Last Modified: May 29, 2024
Affected Product(s):
BIG-IP ASM
Known Affected Versions:
15.1.0, 15.1.0.1, 15.1.0.2, 15.1.0.3, 15.1.0.4, 15.1.0.5, 15.1.1, 15.1.2, 15.1.2.1, 15.1.3, 15.1.3.1, 15.1.4, 15.1.4.1, 15.1.5, 15.1.5.1, 15.1.6, 15.1.6.1, 15.1.7, 15.1.8, 15.1.8.1, 15.1.8.2, 15.1.9, 15.1.9.1, 16.1.0, 16.1.1, 16.1.2, 16.1.2.1, 16.1.2.2, 16.1.3, 16.1.3.1, 16.1.3.2, 16.1.3.3, 16.1.3.4, 16.1.3.5, 17.0.0, 17.0.0.1, 17.0.0.2, 17.1.0, 17.1.0.1, 17.1.0.2, 17.1.0.3
Fixed In:
17.1.1, 16.1.4, 15.1.10
Opened: Nov 17, 2022 Severity: 3-Major
The method used by ASM enforcer to serialize an OpenAPI object configured with "style:form", "explode:true", and "type:object" is not functioning as expected.
The violation "JSON data does not comply with JSON schema" is raised due to the repeated parameters from the query string with "array" configuration.

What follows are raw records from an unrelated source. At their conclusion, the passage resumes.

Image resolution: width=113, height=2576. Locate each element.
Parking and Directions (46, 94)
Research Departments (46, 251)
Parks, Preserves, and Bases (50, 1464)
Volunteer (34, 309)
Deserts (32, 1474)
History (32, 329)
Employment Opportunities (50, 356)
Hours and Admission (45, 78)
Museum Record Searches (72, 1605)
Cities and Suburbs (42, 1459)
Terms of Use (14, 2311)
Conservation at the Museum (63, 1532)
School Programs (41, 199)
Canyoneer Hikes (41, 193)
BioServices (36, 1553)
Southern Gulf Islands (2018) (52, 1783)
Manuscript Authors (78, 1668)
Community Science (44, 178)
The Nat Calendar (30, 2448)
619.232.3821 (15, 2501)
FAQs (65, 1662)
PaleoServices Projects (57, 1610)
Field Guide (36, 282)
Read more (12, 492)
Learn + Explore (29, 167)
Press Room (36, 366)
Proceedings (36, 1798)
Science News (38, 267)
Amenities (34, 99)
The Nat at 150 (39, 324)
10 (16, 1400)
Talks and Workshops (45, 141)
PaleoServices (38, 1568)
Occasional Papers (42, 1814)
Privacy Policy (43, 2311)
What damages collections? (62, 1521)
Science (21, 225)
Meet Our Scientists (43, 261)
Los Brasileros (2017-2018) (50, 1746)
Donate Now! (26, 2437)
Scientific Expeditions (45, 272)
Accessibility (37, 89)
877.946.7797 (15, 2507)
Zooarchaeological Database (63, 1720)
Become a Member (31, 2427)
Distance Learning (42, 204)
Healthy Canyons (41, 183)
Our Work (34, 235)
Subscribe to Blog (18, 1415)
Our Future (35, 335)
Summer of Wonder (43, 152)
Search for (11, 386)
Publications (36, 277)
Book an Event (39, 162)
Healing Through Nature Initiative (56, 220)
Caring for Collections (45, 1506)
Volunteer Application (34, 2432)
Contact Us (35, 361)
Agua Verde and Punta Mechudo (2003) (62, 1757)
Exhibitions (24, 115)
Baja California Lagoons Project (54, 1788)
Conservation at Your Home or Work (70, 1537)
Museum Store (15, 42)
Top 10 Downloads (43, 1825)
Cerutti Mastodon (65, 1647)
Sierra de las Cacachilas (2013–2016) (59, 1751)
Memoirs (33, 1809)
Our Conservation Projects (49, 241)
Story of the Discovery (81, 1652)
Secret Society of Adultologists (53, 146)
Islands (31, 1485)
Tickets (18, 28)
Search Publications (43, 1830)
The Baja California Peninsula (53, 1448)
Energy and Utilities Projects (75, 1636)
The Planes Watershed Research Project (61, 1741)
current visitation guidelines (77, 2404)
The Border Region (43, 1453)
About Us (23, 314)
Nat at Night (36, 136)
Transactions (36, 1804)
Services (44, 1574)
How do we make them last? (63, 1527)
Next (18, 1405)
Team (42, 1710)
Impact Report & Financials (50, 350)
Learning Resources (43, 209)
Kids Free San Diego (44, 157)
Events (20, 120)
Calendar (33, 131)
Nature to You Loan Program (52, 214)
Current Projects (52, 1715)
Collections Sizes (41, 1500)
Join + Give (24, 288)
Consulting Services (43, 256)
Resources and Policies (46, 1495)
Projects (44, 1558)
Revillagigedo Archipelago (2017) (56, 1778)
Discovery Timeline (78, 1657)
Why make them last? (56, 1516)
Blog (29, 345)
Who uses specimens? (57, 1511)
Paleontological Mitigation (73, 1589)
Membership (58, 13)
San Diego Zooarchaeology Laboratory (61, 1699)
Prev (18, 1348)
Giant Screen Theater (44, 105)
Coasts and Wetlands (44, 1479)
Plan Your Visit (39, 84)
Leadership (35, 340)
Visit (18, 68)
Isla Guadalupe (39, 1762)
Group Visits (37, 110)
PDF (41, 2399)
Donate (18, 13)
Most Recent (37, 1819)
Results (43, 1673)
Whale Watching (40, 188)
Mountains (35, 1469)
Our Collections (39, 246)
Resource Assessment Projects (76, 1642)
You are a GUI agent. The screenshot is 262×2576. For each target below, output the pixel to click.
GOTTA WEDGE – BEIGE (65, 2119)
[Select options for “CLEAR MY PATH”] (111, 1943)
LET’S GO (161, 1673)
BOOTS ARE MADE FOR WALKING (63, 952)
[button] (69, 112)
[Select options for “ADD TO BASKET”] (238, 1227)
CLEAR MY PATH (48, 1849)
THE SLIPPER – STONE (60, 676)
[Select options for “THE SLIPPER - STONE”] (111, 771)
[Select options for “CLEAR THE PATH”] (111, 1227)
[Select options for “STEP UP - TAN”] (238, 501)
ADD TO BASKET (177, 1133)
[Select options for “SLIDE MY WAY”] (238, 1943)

Repeated occurrences of parameter names in the query string with "type:object/explode:true/style:form" configured OpenAPI file.
None
The enforcer serializes the OpenAPI object correctly, no violation reported. Note: In case of single occurrence of a parameter name in query string, it will be handled as a primitive (non-array) type.